**Exercise directions:**
Look through the records below for the line holding "Given: Open the DEFI symbol link". Write it out exactly, with each following line through the line holding "Task: Click RR symbol in first account".

(Collected data)
········

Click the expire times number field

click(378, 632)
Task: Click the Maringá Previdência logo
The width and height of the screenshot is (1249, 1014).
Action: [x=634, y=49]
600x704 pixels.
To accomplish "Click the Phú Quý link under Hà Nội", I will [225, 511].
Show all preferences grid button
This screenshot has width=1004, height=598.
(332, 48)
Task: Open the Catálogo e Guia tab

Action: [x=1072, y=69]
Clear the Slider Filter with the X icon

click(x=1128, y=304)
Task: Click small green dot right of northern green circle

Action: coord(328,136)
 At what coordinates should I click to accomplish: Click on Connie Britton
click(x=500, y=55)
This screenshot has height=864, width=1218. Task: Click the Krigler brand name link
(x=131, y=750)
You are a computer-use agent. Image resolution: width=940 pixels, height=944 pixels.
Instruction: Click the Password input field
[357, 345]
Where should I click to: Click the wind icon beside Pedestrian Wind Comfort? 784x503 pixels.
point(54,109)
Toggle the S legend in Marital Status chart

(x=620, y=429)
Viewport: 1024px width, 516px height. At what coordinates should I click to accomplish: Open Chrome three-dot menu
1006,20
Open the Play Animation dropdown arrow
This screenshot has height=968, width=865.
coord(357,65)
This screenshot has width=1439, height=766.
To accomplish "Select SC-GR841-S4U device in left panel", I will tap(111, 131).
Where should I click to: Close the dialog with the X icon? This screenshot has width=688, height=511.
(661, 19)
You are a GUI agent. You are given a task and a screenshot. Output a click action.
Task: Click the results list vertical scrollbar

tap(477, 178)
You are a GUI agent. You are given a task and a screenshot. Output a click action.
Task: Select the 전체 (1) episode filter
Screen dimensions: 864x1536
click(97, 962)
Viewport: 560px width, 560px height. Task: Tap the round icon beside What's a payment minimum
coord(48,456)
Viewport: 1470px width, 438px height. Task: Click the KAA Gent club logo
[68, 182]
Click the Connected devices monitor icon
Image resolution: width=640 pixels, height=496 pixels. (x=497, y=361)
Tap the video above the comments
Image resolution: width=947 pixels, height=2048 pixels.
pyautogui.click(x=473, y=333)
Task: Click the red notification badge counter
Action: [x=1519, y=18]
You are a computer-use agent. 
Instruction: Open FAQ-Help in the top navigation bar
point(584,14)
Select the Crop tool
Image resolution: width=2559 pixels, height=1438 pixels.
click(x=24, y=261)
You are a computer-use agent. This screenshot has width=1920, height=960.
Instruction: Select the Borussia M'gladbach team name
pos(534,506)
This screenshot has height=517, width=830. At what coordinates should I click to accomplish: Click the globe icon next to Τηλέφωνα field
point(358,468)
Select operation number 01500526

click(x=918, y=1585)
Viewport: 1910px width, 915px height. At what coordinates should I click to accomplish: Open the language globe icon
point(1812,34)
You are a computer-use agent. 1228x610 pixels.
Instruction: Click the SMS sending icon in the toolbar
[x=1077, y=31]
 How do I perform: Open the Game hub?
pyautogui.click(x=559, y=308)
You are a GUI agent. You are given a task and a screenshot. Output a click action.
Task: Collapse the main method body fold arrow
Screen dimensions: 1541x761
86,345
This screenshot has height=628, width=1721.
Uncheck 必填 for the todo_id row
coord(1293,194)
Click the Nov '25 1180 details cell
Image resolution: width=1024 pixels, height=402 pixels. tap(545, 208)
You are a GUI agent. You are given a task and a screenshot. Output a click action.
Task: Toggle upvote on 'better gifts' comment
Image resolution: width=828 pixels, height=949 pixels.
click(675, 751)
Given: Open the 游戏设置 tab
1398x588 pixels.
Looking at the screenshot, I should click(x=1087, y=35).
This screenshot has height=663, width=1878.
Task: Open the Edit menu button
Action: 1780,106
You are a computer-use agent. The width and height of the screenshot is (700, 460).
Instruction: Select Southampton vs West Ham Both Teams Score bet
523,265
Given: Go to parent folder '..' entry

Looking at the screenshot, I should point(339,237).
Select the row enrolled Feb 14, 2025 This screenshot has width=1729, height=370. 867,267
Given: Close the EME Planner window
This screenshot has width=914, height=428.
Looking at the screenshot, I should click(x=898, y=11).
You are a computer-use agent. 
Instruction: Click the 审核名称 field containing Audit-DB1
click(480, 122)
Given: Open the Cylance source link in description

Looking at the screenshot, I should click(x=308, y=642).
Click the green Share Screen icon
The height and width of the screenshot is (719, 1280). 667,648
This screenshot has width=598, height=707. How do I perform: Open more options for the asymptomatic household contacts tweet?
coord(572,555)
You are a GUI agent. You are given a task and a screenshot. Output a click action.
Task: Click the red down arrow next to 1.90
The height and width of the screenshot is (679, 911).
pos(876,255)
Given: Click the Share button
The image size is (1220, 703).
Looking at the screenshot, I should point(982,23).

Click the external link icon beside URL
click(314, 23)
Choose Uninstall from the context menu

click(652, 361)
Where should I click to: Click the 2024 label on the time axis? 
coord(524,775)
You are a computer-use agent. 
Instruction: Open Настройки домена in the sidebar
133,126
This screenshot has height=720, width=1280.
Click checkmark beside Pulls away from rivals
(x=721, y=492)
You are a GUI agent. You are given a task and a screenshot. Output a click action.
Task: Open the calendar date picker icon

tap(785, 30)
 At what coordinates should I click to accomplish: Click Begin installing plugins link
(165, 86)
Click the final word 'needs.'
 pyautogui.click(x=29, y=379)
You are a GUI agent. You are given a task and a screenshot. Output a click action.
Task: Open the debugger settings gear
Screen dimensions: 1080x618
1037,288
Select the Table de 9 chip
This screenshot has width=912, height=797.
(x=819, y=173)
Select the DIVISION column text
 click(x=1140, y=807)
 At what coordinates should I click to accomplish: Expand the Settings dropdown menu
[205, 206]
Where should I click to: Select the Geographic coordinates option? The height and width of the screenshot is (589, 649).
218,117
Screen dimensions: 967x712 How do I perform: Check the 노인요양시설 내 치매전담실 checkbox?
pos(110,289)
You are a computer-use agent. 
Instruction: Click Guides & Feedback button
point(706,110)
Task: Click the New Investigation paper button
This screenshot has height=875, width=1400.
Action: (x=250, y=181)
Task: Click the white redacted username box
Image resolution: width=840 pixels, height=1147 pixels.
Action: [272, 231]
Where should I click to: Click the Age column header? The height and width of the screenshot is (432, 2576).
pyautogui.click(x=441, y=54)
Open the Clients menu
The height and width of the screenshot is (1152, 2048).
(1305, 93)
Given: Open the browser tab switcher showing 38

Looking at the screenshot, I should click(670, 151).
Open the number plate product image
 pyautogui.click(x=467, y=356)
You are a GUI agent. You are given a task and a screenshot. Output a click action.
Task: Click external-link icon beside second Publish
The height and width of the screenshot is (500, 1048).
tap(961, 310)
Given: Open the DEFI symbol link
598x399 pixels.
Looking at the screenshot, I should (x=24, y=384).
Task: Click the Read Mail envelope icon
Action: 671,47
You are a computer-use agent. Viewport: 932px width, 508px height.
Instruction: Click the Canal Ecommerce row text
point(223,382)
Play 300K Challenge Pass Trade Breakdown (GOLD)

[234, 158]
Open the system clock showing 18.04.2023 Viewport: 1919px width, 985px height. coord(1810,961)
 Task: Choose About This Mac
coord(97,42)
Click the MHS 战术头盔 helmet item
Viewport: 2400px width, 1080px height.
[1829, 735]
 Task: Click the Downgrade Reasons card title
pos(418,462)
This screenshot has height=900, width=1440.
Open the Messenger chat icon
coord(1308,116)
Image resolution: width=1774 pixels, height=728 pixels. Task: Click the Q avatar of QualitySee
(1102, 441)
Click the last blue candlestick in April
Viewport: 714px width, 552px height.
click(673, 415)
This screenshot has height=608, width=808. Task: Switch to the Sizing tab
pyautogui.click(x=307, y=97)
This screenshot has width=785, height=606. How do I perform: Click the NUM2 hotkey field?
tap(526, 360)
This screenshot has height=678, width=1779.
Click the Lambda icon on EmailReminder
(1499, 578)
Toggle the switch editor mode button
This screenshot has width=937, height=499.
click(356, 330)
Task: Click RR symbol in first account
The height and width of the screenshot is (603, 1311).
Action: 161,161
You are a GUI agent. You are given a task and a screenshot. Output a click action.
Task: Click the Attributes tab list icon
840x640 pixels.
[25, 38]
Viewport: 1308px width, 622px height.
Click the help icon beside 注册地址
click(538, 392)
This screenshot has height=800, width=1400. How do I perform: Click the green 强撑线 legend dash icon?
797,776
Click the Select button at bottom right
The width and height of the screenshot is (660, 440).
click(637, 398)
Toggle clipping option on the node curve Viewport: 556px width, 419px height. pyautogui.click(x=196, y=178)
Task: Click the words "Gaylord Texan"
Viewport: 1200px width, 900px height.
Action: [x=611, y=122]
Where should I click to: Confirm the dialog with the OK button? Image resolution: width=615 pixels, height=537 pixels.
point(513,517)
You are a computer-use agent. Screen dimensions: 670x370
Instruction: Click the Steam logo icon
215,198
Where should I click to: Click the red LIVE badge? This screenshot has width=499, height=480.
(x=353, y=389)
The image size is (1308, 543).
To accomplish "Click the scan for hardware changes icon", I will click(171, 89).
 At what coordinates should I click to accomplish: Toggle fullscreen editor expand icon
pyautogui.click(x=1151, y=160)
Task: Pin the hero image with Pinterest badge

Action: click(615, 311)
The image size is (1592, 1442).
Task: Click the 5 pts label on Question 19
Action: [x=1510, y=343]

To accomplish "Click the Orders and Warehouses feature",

········

**Completed task:**
Given: Open the DEFI symbol link
598x399 pixels.
Looking at the screenshot, I should (x=24, y=384).
Task: Click the Read Mail envelope icon
Action: 671,47
You are a computer-use agent. Viewport: 932px width, 508px height.
Instruction: Click the Canal Ecommerce row text
point(223,382)
Play 300K Challenge Pass Trade Breakdown (GOLD)

[234, 158]
Open the system clock showing 18.04.2023 Viewport: 1919px width, 985px height. coord(1810,961)
 Task: Choose About This Mac
coord(97,42)
Click the MHS 战术头盔 helmet item
Viewport: 2400px width, 1080px height.
[1829, 735]
 Task: Click the Downgrade Reasons card title
pos(418,462)
This screenshot has height=900, width=1440.
Open the Messenger chat icon
coord(1308,116)
Image resolution: width=1774 pixels, height=728 pixels. Task: Click the Q avatar of QualitySee
(1102, 441)
Click the last blue candlestick in April
Viewport: 714px width, 552px height.
click(673, 415)
This screenshot has height=608, width=808. Task: Switch to the Sizing tab
pyautogui.click(x=307, y=97)
This screenshot has width=785, height=606. How do I perform: Click the NUM2 hotkey field?
tap(526, 360)
This screenshot has height=678, width=1779.
Click the Lambda icon on EmailReminder
(1499, 578)
Toggle the switch editor mode button
This screenshot has width=937, height=499.
click(356, 330)
Task: Click RR symbol in first account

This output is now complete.